— begin —
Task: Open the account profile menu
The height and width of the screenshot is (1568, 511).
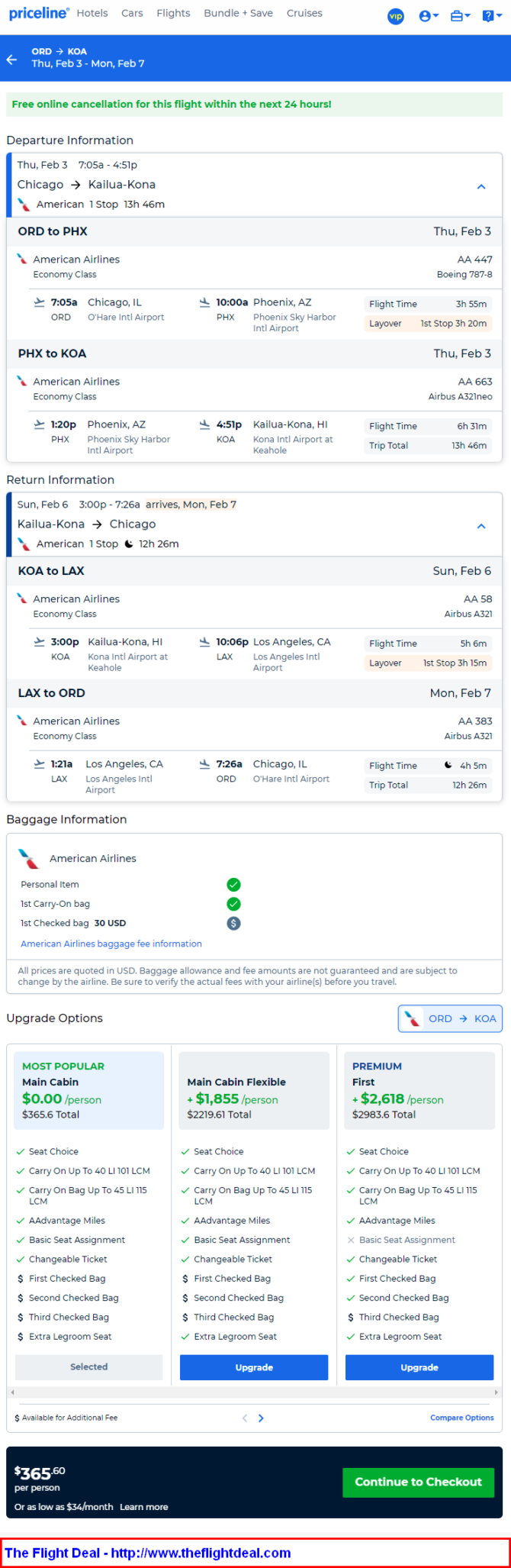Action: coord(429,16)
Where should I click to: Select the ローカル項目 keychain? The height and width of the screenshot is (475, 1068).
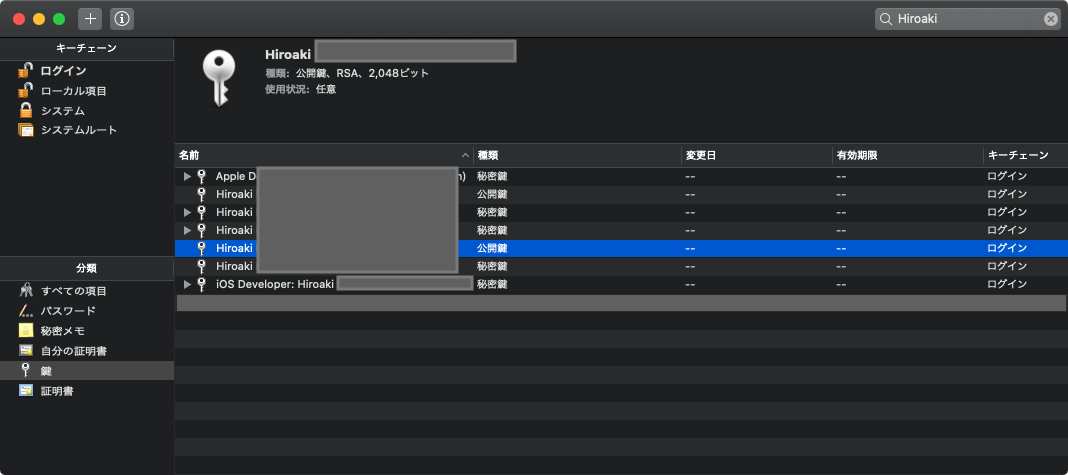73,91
— end —
EXERCISE OBJECTIVE: Write out all the entries above again, switching every "screenshot" to "image" and leaving everything else unchanged. Leave the pictures out of your answer.

EXPECTED OUTPUT:
Task: Open the account profile menu
The height and width of the image is (1568, 511).
Action: coord(429,16)
Where should I click to: Select the ローカル項目 keychain? The height and width of the image is (475, 1068).
73,91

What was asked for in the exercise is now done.